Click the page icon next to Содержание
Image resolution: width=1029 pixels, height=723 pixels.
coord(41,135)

++++++++++++++++++++

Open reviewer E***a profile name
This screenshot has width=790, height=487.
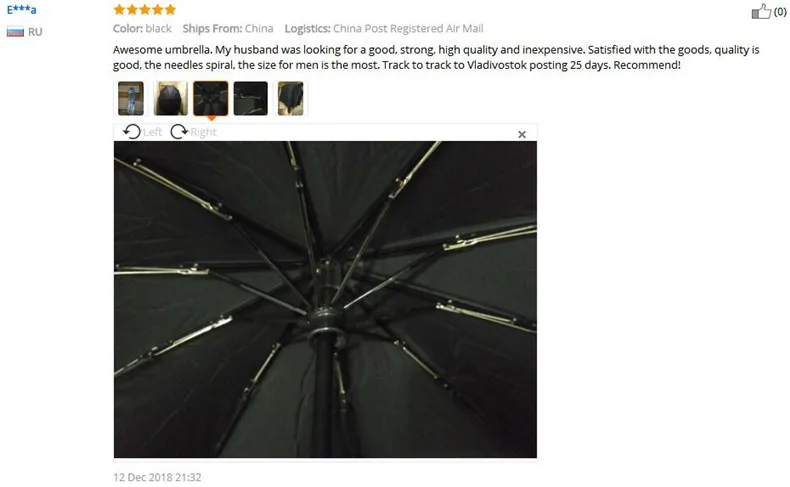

++++++++++++++++++++

Among the lines above, repeat exactly those from the line with "Open reviewer E***a profile name" to the line with "This screenshot has width=790, height=487.", counting both ends.

* **Output below**
Open reviewer E***a profile name
This screenshot has width=790, height=487.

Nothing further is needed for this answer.